Künftig kann auch die Pufferzone abgesperrt werden

Bislang kann die zuständige Behörde nur im so genannten Kerngebiet, einem Teil des gefährdeten Gebiets, solche Barrieren errichten. Zukünftig soll es auch möglich sein, das gefährdete Gebiet und die Pufferzone abzusperren. Beide Bereiche werden – in Abhängigkeit von der Situation vor Ort – von den zuständigen Behörden rund um einen ASP-positiven Kadaver eingerichtet.

Als Pufferzone wird ein Bereich um das gefährdete Gebiet bezeichnet, in dem keine ASP-Fälle nachgewiesen wurden, aber dennoch Schutzmaßnahmen gelten oder angeordnet werden können.

Deutsch-polnisches Ministertreffen zur ASP-Prävention

Des Weiteren haben Bundeslandwirtschaftsministerin Julia Klöckner und ihr polnischer Amtskollege Jan Krzysztof Ardanowski in einem heutigen (21. Januar) Gespräch am Rande der Grünen Woche vier konkrete Punkte für eine weitere Zusammenarbeit vereinbart. Sie sollen dazu beitragen, die Tierseuche auf polnischer Seite einzudämmen sowie ein Überspringen auf Deutschland zu verhindern:

Erstens: Erarbeitung eines gemeinsamen Maßnahmenkatalogs: Im Gespräch ist unter anderem die Einrichtung eines eingezäunten Korridors entlang der Grenze, um ein Einwandern infizierter Wildschweine nach Deutschland zu verhindern.

Zweitens: Es wird geprüft, wie das deutsche Technische Hilfswerk bei der Errichtung von Schutzzäunen auf polnischer Seite behilflich sein kann.

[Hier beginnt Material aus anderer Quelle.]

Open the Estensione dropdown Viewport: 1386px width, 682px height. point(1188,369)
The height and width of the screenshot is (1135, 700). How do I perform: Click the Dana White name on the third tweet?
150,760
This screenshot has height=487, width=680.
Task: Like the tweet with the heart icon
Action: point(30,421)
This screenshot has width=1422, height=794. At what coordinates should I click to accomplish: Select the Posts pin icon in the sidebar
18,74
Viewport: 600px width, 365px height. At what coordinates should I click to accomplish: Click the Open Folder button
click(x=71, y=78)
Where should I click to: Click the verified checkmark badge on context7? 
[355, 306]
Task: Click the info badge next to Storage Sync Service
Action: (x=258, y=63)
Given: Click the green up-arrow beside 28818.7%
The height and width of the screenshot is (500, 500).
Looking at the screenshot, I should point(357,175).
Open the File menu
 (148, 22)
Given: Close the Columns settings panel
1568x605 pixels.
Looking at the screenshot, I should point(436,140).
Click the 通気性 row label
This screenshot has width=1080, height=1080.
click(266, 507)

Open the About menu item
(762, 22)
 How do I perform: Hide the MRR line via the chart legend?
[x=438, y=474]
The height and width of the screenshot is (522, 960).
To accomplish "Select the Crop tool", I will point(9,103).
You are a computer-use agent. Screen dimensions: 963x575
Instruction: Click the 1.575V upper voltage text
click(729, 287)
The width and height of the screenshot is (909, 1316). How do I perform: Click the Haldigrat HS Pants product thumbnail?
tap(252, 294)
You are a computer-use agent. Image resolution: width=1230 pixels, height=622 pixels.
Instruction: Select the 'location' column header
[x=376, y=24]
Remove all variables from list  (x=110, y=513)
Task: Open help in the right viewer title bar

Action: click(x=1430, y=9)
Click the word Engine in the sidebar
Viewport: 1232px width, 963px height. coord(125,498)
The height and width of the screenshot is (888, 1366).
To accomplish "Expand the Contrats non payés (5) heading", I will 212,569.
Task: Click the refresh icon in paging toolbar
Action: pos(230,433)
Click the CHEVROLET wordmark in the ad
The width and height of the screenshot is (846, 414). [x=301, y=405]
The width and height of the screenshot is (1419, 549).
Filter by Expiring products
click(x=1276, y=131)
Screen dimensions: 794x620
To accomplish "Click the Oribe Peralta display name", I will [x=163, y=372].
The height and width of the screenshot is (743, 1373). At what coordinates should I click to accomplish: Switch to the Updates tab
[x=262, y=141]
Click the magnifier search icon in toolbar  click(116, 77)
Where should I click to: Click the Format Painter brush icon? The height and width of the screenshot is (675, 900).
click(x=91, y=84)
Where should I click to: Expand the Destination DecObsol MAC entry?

Dazu findet zeitnah ein Vor-Ort-Besuch statt.

Drittens: Intensivierung der Zusammenarbeit im Bereich der Wissenschaft und Forschung.

Viertens: Erarbeitung einer gemeinsamen Erklärung, die eine drastische Verringerung der Wildschweindichte insgesamt, unter anderem durch Abschuss als effektive Präventionsmaßnahme, hervorhebt.